Stored items:
..............................
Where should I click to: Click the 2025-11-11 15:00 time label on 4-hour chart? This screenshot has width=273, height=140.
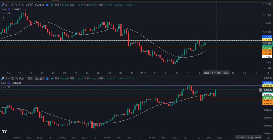point(215,73)
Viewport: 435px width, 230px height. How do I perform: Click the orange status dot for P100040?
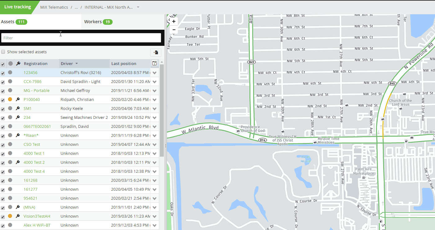click(10, 99)
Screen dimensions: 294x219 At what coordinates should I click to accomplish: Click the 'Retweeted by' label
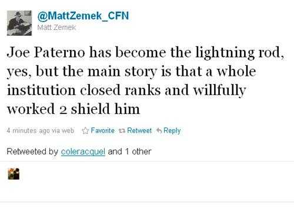[x=32, y=151]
..............................
- Work request
From the first line to the last, restate the entries exactly, without pictures.

- Response below
Where should I click to: Click the 2025-11-11 15:00 time label on 4-hour chart? This screenshot has width=273, height=140.
point(215,73)
Viewport: 435px width, 230px height. How do I perform: Click the orange status dot for P100040?
click(10, 99)
Screen dimensions: 294x219 At what coordinates should I click to accomplish: Click the 'Retweeted by' label
[x=32, y=151]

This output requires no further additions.